Task requirements:
Go through the listing beneath and show each line containing the string "Create".

Provided records:
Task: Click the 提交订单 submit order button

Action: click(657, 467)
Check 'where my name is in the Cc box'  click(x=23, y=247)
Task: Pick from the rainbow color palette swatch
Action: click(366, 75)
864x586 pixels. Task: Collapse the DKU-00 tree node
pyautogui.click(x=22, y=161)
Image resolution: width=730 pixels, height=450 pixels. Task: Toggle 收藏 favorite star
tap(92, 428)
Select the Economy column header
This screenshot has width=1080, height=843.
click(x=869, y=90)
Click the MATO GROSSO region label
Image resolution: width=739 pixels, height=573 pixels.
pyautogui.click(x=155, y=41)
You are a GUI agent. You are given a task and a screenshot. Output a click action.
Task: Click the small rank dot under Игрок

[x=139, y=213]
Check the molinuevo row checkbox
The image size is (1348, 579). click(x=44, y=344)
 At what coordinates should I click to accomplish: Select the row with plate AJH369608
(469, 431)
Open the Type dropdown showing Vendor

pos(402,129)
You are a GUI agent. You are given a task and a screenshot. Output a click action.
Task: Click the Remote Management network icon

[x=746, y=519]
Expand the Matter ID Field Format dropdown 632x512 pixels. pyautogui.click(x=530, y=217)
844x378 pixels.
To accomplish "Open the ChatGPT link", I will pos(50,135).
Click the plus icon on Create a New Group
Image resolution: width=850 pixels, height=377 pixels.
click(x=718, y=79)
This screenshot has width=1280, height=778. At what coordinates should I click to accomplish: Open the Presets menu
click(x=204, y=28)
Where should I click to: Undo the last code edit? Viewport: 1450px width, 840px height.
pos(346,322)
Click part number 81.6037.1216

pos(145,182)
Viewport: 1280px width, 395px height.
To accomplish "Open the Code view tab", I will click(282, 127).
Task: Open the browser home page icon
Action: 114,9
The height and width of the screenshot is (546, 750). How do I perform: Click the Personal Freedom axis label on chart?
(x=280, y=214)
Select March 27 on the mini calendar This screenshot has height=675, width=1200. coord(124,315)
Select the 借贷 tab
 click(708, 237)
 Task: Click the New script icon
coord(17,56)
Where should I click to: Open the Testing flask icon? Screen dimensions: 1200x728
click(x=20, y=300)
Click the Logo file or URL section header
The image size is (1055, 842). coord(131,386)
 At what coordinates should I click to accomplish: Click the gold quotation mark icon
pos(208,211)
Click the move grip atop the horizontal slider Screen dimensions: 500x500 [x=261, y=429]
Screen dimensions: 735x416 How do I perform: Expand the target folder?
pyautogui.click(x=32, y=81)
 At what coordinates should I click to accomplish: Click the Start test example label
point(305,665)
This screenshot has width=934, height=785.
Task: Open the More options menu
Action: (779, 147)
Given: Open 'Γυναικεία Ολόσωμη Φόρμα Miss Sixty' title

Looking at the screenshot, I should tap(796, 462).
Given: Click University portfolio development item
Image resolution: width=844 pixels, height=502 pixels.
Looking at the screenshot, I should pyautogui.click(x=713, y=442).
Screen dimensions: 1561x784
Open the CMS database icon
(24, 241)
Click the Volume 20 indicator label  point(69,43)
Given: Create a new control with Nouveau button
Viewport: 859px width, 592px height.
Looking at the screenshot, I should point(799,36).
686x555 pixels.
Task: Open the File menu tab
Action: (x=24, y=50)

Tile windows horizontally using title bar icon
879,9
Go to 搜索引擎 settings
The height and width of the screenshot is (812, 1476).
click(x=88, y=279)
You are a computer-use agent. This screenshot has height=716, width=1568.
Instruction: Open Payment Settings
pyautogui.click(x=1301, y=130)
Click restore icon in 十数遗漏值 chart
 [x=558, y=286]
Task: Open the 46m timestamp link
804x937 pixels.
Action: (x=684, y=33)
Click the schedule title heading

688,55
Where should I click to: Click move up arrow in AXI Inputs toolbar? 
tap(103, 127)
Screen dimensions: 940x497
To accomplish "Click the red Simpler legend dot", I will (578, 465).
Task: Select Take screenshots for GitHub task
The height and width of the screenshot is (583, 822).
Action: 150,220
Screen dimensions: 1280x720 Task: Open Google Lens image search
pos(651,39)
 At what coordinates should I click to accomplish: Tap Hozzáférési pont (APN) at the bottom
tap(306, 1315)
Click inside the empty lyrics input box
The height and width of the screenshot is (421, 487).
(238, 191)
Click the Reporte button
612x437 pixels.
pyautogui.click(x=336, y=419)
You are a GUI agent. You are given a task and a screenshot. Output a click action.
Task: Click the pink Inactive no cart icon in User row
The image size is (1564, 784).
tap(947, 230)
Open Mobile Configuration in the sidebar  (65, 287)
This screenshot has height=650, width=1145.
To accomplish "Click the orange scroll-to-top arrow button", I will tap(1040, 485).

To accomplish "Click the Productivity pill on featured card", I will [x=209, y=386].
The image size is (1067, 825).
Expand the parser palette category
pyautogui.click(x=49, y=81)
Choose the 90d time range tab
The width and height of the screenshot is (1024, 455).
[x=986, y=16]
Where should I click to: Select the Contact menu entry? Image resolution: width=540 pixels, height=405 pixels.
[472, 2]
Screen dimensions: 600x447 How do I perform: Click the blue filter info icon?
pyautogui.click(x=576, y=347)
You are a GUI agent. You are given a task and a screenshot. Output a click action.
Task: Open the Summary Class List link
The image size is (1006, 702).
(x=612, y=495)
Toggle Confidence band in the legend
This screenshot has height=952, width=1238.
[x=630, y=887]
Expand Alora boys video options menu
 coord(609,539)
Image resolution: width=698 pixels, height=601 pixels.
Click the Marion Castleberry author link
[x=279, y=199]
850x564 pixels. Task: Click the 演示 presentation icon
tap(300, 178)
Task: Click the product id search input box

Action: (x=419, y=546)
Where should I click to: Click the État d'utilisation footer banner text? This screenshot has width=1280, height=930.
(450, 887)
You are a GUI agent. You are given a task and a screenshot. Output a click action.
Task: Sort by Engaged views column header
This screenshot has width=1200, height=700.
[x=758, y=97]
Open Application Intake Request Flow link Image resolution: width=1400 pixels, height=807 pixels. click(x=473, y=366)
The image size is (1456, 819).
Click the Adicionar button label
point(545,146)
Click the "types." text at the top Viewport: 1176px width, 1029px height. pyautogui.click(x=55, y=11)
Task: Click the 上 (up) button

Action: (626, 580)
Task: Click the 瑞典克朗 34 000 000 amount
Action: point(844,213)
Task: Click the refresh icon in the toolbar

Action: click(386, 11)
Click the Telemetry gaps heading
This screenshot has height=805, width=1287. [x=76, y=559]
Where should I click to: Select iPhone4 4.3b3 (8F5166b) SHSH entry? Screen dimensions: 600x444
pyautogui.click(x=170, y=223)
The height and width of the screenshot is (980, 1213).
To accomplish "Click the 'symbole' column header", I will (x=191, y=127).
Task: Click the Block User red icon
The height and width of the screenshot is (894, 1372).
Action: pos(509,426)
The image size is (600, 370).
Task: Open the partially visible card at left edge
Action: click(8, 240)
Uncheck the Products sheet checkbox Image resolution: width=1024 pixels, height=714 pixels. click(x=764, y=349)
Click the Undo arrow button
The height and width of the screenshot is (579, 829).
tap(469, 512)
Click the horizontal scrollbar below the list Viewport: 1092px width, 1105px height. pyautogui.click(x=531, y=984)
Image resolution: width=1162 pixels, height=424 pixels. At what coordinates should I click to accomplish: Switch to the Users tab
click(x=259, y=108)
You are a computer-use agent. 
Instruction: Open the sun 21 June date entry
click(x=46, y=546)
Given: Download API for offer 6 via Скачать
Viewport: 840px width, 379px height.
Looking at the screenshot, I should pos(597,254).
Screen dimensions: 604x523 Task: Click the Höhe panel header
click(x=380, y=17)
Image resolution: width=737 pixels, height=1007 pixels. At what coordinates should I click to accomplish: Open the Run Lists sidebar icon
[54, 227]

Reply:
Click the plus icon on Create a New Group
Given: Create a new control with Nouveau button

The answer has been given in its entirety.